Forecast for the Finnish economy – June 2025
New obstacles to Finland’s economic recovery
Finland’s economy is facing new obstacles to its recovery. Trade policy tightening and uncertainty over the development of the global economy will slow the pace of economic growth, and a clearer improvement in economic conditions will not be seen until next year. The Finnish economy will grow this year by 0.5%, and by 1.5% in 2026 and 1.6% in 2027. Inflation will stay below 2% in the immediate years ahead. Unemployment will fall slowly. Finland’s public finances will continue to be deeply in deficit, and the accumulation of public debt will continue.

The Bank of Finland’s forecast incorporates the assumption that growth in the global economy will lose pace in the immediate years ahead, as growth in the United States’ economy especially, but also in other key economies, becomes adversely affected by the trade war. The trade war and the uncertainty over the path of the global economy will weaken the already subdued conditions in the euro area. Finland’s export markets will grow at a slowly over the coming years. The forecast assumes that uncertainty over the direction of trade policy will nevertheless diminish gradually, provided that the United States reaches agreement with its key trading partners. Uncertainty will not disappear completely, however, during the years of the forecast. The increasing expenditure on defence and the investment in infrastructure in many countries of the euro area, especially Germany, will underpin growth in the euro area economy from 2026 onwards.

**Provided material**
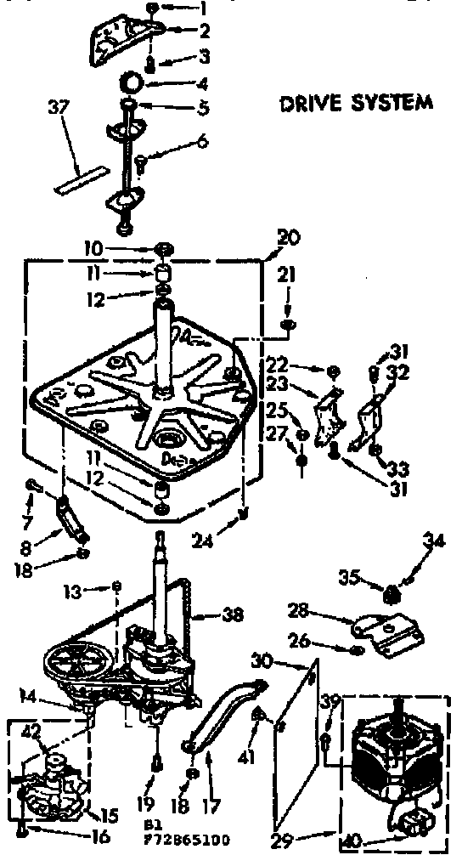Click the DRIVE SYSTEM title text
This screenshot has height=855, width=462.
357,103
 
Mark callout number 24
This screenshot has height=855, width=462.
201,537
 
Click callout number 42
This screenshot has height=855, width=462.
31,729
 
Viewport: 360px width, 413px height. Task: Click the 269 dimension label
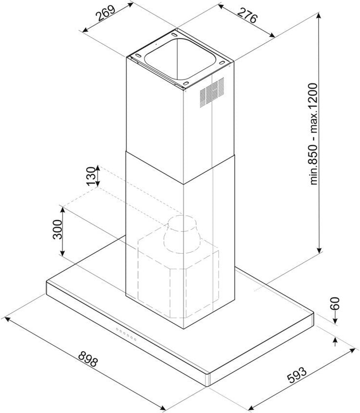[106, 13]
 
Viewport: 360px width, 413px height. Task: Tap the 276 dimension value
[246, 15]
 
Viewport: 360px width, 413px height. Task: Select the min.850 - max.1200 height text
[314, 134]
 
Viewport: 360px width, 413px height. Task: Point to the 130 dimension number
[91, 176]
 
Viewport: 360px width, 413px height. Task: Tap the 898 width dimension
[88, 358]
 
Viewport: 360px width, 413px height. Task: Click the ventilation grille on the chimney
[212, 92]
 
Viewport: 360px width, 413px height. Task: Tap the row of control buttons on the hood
[126, 334]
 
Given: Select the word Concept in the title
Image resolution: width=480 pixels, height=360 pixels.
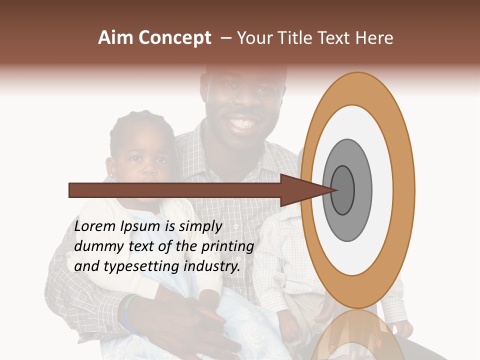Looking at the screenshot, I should pyautogui.click(x=175, y=38).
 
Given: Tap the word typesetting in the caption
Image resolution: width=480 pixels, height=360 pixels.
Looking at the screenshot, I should pyautogui.click(x=141, y=266).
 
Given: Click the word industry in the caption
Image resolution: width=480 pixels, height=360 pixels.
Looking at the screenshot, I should pyautogui.click(x=212, y=266).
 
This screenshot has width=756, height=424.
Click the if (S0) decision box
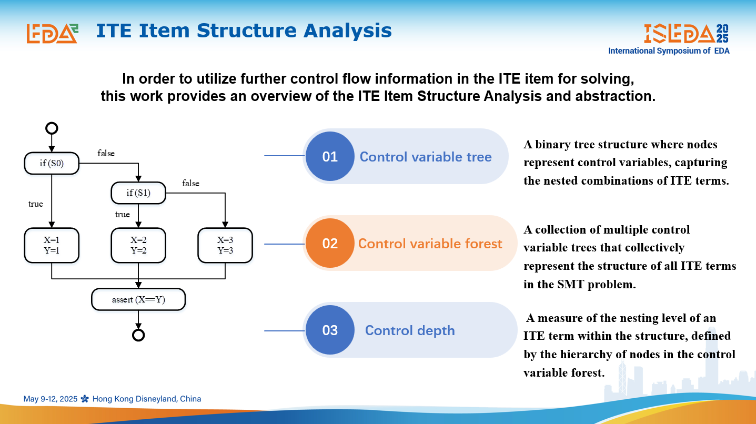pyautogui.click(x=52, y=163)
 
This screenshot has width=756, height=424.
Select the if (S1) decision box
pyautogui.click(x=138, y=193)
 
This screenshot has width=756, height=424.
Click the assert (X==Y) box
pyautogui.click(x=138, y=300)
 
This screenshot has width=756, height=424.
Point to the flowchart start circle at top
pyautogui.click(x=52, y=128)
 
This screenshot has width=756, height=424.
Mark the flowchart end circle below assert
pyautogui.click(x=138, y=335)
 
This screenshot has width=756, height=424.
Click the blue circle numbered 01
pyautogui.click(x=330, y=157)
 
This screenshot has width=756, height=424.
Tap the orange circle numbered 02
pyautogui.click(x=330, y=244)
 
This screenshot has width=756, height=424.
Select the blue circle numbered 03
pyautogui.click(x=330, y=330)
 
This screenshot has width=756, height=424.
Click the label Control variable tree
pyautogui.click(x=425, y=157)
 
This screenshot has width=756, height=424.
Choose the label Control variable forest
pyautogui.click(x=430, y=244)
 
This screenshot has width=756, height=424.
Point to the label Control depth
pyautogui.click(x=409, y=330)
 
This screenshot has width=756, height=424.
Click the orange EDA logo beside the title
pyautogui.click(x=52, y=33)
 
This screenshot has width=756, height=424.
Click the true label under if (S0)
pyautogui.click(x=36, y=204)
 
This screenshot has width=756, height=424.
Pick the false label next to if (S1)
pyautogui.click(x=190, y=183)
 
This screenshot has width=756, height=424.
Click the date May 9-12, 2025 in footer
pyautogui.click(x=50, y=399)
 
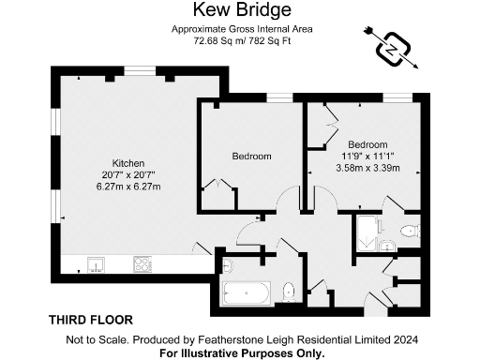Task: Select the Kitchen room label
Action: (x=128, y=161)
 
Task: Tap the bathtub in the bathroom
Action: (x=247, y=293)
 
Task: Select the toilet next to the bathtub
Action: (x=289, y=291)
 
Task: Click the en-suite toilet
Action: (x=408, y=231)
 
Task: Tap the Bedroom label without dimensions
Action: (x=251, y=156)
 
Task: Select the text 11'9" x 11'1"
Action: (x=368, y=156)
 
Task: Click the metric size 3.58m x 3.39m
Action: (x=368, y=169)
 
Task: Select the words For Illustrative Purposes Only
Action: (x=242, y=352)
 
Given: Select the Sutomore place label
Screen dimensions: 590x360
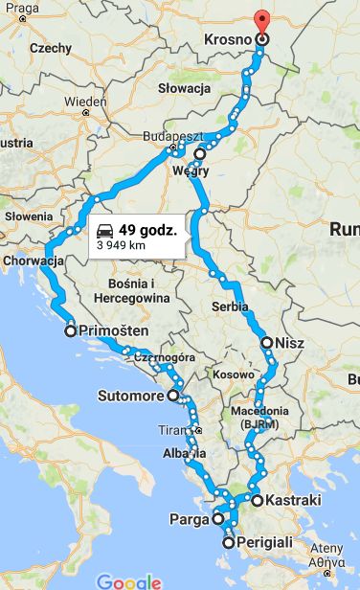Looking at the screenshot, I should [x=132, y=395].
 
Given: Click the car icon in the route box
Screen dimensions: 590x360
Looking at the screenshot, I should [x=103, y=230].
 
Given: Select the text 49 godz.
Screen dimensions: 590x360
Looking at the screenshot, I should [x=148, y=230].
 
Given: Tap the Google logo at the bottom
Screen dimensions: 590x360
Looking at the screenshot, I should [x=127, y=580].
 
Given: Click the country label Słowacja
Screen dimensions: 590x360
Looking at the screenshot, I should [x=184, y=88].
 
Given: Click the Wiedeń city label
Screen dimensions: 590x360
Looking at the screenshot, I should [x=85, y=102].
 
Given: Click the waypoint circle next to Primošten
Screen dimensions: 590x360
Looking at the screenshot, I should [x=70, y=331].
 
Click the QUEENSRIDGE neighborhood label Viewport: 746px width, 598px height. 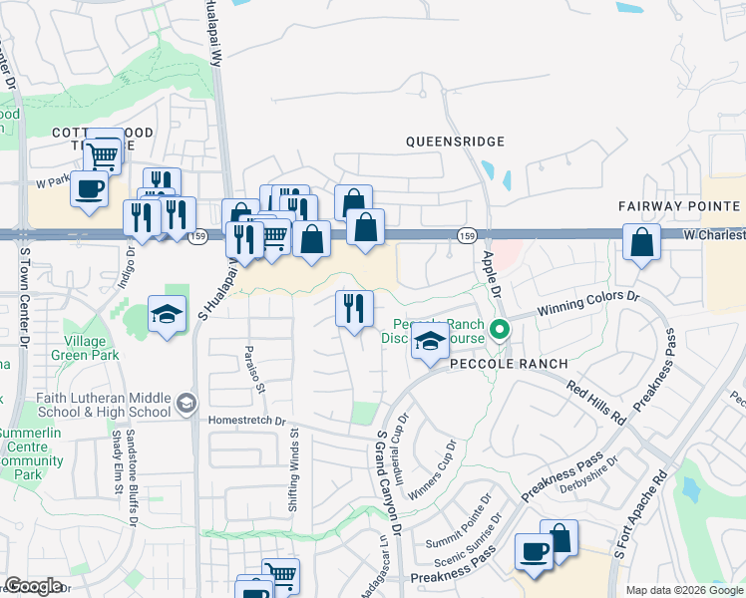(455, 142)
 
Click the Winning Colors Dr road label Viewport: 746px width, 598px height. (587, 303)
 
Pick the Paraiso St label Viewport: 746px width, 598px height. (254, 370)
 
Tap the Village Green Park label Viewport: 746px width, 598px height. (86, 347)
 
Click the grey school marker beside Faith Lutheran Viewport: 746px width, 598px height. (185, 403)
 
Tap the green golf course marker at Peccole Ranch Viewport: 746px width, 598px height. (501, 328)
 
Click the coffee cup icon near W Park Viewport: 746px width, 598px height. (90, 187)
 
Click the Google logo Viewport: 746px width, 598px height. (33, 587)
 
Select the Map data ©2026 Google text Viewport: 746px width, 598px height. (684, 590)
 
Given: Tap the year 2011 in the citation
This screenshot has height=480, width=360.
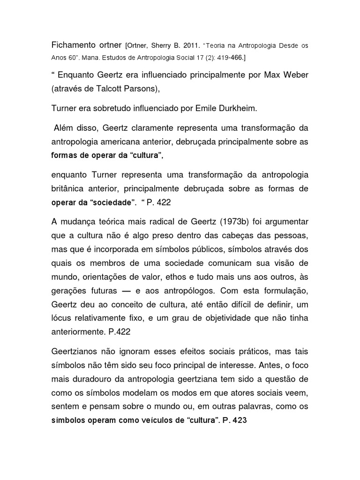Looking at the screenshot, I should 192,46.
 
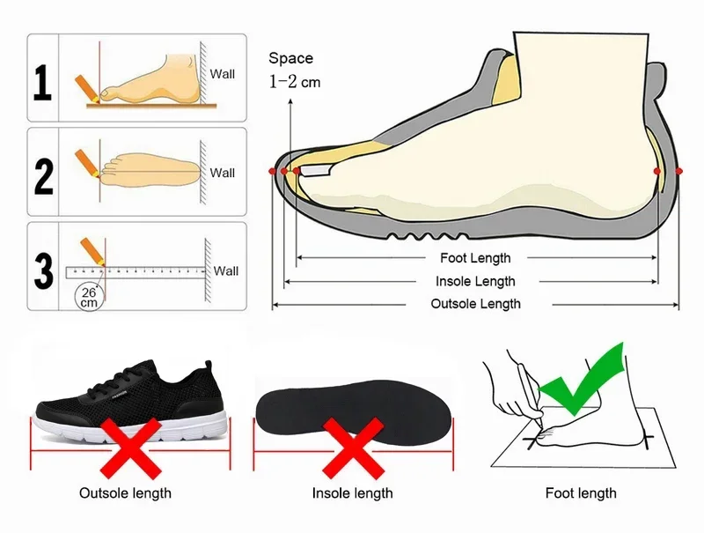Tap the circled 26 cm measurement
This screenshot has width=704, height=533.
click(89, 297)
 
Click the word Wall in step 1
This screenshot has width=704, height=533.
click(223, 74)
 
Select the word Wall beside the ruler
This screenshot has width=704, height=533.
click(226, 270)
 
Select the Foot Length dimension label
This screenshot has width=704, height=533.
click(475, 258)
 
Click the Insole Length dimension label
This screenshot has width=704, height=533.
click(475, 281)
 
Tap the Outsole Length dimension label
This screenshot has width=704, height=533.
click(475, 304)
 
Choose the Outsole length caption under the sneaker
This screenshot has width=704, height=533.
click(126, 493)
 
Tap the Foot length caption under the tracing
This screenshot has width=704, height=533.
click(581, 493)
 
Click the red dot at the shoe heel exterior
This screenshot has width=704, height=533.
click(679, 170)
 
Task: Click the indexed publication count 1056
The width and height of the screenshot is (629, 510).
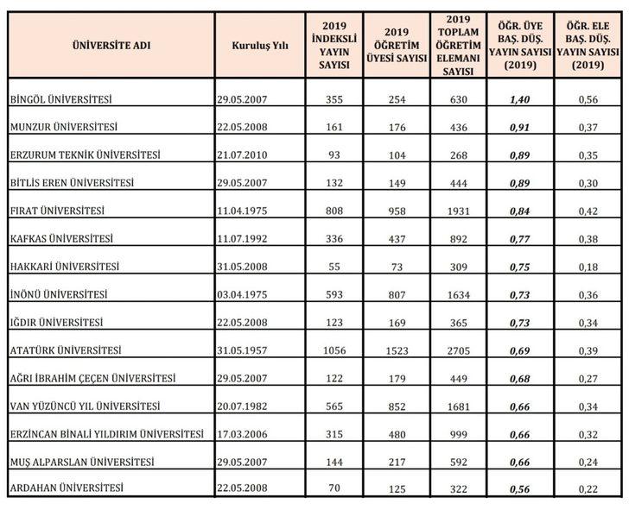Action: click(x=333, y=350)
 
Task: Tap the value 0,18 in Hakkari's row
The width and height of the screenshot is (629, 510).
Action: click(x=586, y=267)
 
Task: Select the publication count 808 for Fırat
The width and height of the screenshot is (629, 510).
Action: click(x=333, y=211)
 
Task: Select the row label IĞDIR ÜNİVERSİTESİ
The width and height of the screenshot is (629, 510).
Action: click(x=54, y=323)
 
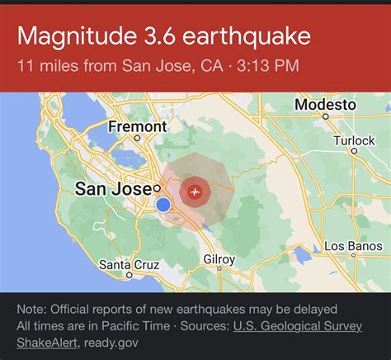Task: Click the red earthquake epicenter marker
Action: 196,190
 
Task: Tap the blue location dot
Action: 163,204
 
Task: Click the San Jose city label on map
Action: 113,189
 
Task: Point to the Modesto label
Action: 325,106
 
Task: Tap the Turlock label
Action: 354,140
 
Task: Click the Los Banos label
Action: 352,247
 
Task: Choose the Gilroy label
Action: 219,259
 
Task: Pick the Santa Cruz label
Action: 128,265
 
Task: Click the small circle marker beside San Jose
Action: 157,188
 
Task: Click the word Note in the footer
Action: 31,310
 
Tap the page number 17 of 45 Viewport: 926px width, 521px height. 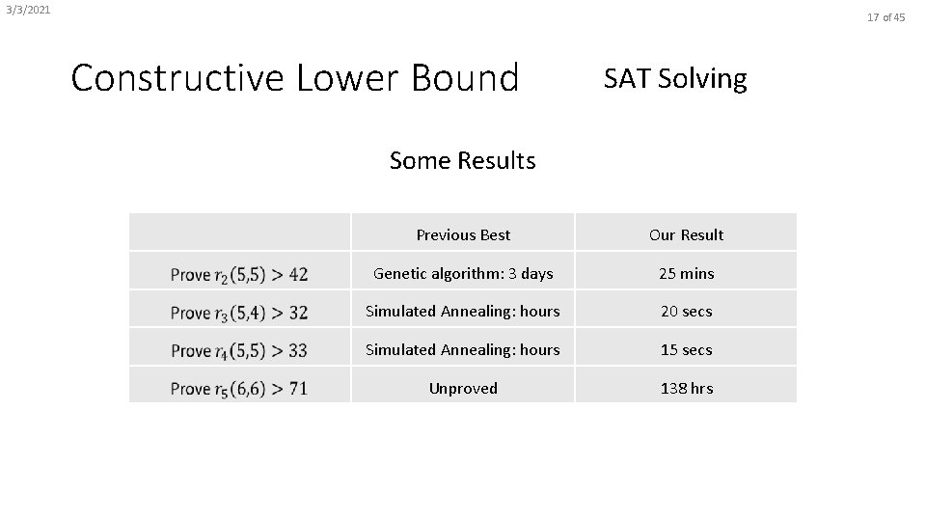885,17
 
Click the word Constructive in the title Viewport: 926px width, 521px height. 179,78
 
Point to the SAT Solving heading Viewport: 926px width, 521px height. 675,78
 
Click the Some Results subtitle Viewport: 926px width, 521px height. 462,160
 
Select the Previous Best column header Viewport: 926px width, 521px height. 463,234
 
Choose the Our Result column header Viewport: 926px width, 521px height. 686,234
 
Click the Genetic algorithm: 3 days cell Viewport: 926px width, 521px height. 463,273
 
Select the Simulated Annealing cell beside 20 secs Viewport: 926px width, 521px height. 463,312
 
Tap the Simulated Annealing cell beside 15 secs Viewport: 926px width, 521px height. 463,349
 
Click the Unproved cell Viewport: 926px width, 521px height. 463,388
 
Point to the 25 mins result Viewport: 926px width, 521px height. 686,273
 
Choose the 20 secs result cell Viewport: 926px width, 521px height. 686,312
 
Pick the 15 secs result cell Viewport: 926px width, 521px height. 686,349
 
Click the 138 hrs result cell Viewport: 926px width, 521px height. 686,388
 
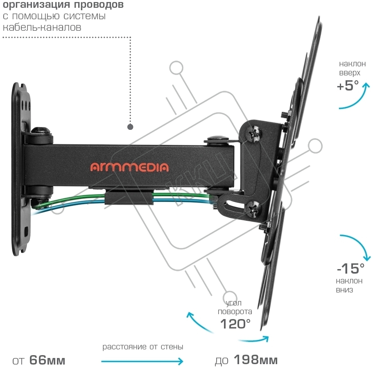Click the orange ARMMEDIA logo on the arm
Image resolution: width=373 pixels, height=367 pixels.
pos(129,167)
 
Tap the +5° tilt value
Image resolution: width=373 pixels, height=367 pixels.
pos(348,86)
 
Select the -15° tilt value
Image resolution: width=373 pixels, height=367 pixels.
pos(350,268)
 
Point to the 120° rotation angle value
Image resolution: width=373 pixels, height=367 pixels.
pos(235,324)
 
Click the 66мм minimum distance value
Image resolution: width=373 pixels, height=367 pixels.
pos(47,360)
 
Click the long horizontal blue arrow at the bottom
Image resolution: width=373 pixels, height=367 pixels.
pos(142,361)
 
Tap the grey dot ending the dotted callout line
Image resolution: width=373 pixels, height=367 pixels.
pos(130,127)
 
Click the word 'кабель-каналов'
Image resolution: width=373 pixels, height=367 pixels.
pos(42,27)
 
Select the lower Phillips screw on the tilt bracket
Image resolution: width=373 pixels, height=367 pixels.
pos(254,209)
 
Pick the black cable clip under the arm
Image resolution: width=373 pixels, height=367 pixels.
pos(129,198)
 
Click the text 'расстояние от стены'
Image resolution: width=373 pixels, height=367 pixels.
pos(143,347)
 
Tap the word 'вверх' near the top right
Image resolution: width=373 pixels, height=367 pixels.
pos(350,73)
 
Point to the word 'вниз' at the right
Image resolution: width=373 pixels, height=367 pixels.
pos(344,290)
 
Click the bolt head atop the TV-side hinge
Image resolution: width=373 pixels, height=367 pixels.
pos(218,139)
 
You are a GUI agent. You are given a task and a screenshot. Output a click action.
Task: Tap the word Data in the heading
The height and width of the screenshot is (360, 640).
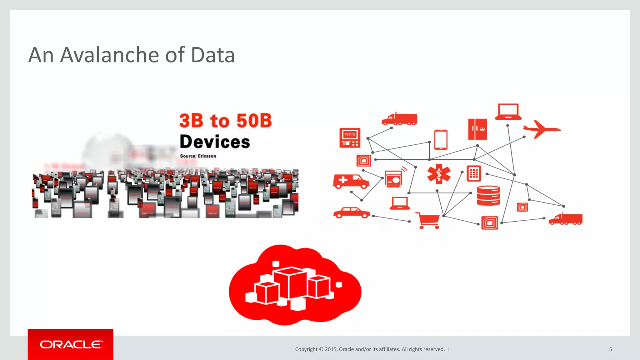tap(212, 55)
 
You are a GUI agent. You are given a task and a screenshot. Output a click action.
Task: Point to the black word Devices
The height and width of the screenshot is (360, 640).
tap(215, 142)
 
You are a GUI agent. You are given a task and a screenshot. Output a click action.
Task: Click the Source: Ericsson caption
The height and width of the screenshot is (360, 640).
tap(198, 156)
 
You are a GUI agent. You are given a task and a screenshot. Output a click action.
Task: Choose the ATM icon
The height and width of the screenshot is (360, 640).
tap(350, 138)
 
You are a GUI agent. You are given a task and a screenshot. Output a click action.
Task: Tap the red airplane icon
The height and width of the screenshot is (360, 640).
tap(541, 129)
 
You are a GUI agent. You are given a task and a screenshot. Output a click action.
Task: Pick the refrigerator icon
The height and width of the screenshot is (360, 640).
tap(477, 129)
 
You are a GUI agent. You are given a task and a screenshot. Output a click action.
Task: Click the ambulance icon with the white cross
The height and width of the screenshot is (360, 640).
tap(351, 181)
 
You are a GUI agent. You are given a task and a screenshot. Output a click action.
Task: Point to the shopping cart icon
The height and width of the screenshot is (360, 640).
tap(428, 220)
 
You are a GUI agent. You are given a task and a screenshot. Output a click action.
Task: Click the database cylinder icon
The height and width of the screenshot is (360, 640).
tap(488, 196)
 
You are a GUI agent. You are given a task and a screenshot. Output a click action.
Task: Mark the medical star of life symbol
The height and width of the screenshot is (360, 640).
tap(439, 174)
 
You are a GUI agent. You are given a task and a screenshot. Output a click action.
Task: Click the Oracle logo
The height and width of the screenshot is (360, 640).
tap(71, 344)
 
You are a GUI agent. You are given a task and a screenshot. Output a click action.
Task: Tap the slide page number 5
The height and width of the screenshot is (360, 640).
tap(610, 349)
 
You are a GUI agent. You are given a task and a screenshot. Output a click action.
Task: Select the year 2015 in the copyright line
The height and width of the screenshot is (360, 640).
tap(330, 349)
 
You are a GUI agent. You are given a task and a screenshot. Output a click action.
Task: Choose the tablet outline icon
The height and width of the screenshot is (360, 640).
tap(441, 140)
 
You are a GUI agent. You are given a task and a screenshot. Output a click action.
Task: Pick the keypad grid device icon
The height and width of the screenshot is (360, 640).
tap(474, 173)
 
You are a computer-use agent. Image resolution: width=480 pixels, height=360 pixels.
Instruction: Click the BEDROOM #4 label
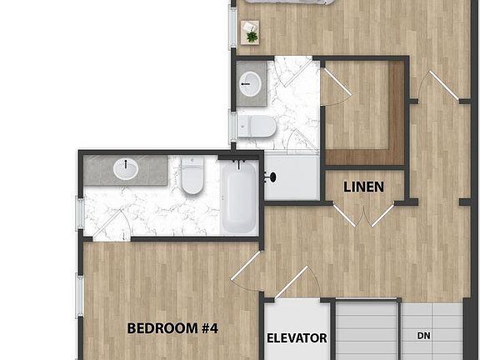[x=172, y=328]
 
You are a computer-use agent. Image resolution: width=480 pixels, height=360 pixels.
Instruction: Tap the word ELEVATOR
[x=297, y=338]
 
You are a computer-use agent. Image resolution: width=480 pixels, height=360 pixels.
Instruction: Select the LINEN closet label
[x=363, y=187]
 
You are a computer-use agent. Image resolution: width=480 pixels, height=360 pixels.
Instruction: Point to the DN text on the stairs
[x=423, y=336]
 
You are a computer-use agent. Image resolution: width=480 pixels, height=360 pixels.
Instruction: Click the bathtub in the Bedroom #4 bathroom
[x=239, y=198]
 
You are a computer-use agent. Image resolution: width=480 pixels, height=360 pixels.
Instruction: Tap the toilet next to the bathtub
[x=192, y=175]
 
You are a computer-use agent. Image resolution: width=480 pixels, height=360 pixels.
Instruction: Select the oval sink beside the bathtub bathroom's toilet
[x=126, y=168]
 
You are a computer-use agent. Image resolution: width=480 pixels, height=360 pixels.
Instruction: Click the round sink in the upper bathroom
[x=250, y=84]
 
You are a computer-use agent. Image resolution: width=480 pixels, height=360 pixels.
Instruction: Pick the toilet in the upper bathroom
[x=257, y=126]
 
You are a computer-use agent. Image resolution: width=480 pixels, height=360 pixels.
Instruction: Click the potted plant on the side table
[x=252, y=37]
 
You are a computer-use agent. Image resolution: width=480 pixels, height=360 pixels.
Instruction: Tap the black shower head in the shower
[x=271, y=177]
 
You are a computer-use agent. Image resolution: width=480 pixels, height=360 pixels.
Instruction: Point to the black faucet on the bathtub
[x=239, y=164]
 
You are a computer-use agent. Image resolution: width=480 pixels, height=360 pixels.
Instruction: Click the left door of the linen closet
[x=344, y=216]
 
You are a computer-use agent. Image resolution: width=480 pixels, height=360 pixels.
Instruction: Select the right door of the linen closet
[x=382, y=216]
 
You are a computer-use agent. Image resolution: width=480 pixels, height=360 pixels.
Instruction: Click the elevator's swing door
[x=292, y=282]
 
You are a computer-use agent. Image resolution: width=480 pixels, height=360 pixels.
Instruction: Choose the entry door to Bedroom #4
[x=246, y=266]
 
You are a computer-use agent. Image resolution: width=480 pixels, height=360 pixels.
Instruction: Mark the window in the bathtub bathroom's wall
[x=80, y=213]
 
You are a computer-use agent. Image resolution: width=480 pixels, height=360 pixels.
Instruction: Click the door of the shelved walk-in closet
[x=337, y=81]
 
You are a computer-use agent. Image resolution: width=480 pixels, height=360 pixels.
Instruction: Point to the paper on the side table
[x=249, y=27]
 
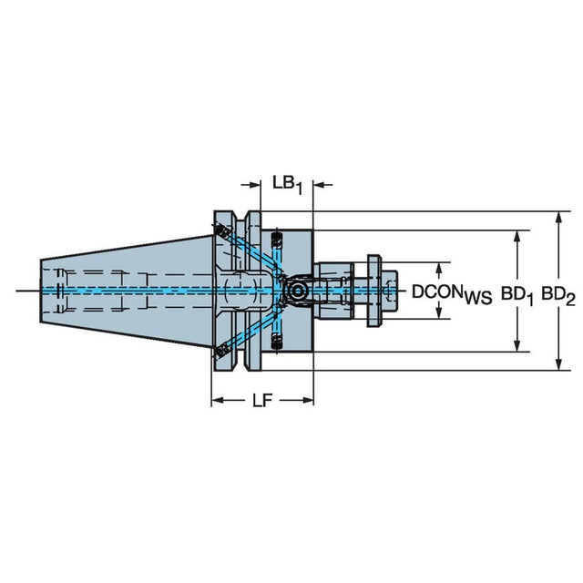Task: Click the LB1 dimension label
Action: [287, 185]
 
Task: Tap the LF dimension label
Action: [262, 401]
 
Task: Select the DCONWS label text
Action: [452, 293]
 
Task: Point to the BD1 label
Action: [517, 295]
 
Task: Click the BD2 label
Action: [558, 295]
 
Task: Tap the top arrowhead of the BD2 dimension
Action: [558, 218]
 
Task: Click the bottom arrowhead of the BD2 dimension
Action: [558, 363]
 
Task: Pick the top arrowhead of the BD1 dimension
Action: [517, 237]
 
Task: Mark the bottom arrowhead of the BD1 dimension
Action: [517, 345]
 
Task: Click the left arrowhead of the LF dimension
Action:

**Task requirements**
A: Answer these questions from the Finnish economic forecast:
(i) By how much will the Finnish economy grow this year?
(ii) Below what level will inflation stay in the immediate years ahead?
(iii) Which euro area country is named for its defence and infrastructure spending?
B: Please carry on the Finnish economic forecast from its final sentence.
The lines have nothing to do with the Finnish economic forecast.

**Expected results**
A:
(i) 0.5%
(ii) 2%
(iii) Germany

B:
Financing conditions have eased as interest rates have fallen. The financial markets expect the 3-month Euribor rate to remain near 2% in the immediate years ahead. The looser financing conditions than in recent years will support the recovery in economic growth, both in Finland and the euro area.
Finland’s economy has recently faced new external shocks in a situation where the domestic economy has not properly had time to strengthen after previous crises. The Finnish economy will grow by 0.5% in 2025. In 2026, growth will strengthen to 1.5%, and in 2027 to 1.6%.
Private consumption will barely grow in 2025, as consumers are still very cautious and the labour market is weak. In 2026–2027, private consumption growth will pick up as consumer confidence rises. Household purchasing power will strengthen, because the negotiated collective agreements will raise employees’ earnings, inflation will remain moderate and household interest payments will be less than in previous years. An increase in employment will also underpin purchasing power and consumption.
Private investment will see a further slight decline in 2025. Uncertainty over trade policy will erode business confidence. This will also slow business investment. Although the lowest point in housing construction has now been reached, residential investment in 2025 will still be down year on year. However, the slowdown in investment will start to ease when uncertainty abates and the lower level of interest rates than in previous years improves the attractiveness of investments. Private investment will begin to grow gradually in 2026 and 2027.
Finnish exports will recover slightly in 2025 after a weak 2024. However, exports in 2025 and 2026 will grow only slowly. The tariffs on goods will remain high, and uncertainty over the path of the global economy will remain greater than in earlier years. However, interest rates are now lower than in previous years, which will increase the profitability of investments in the euro area and therefore strengthen Finland’s exports. Exports will increase in 2027, driven by growth in the export markets.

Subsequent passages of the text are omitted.